Provided information:
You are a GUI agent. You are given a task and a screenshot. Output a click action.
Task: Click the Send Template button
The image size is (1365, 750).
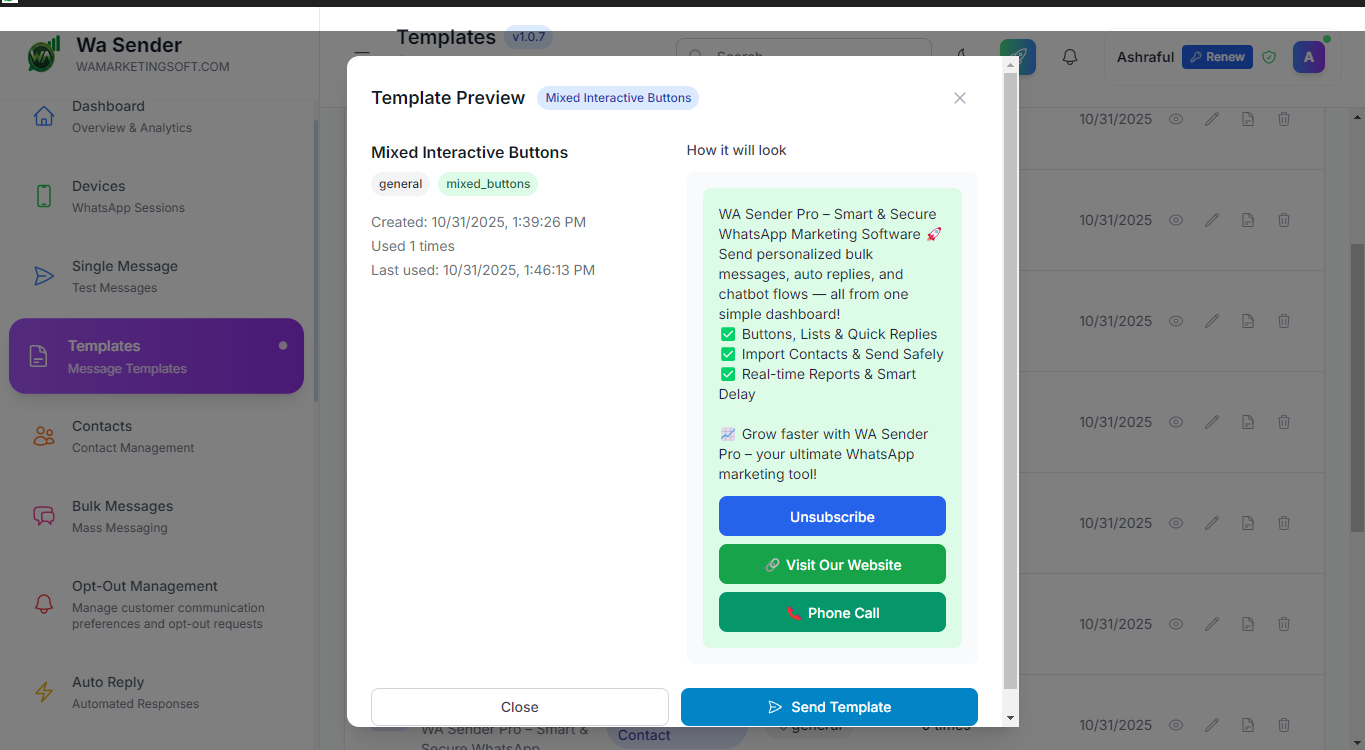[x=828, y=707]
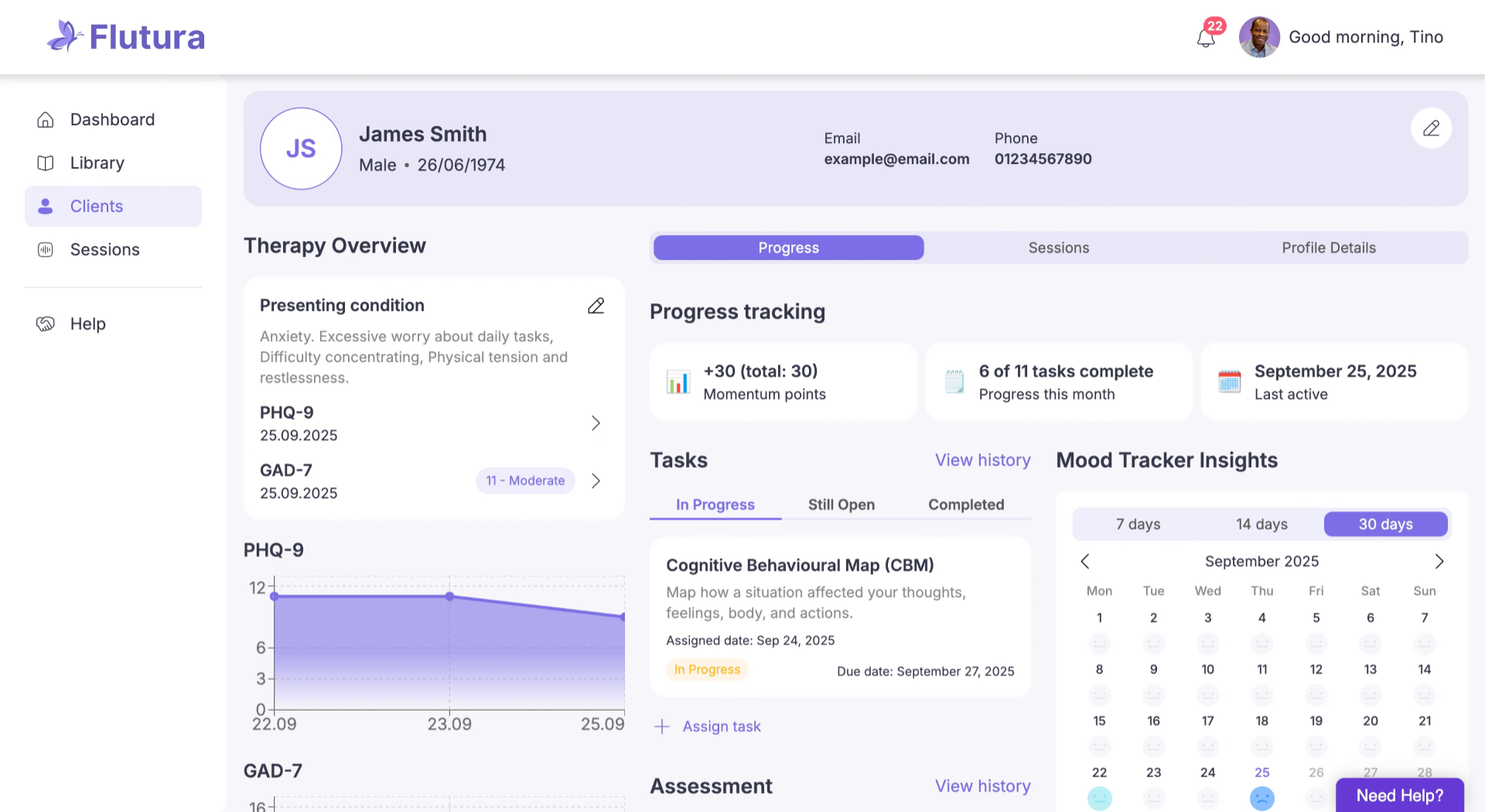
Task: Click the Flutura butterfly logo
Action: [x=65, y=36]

Task requirements:
Rewrite the material, replacing "Send Template" with "Submit Template" and changing nothing else. Leave the pictures out.

Solved exercise:
You are a GUI agent. You are given a task and a screenshot. Output a click action.
Task: Click the Submit Template button
The image size is (1365, 750).
[x=828, y=707]
Task: Click the Flutura butterfly logo
Action: [x=65, y=36]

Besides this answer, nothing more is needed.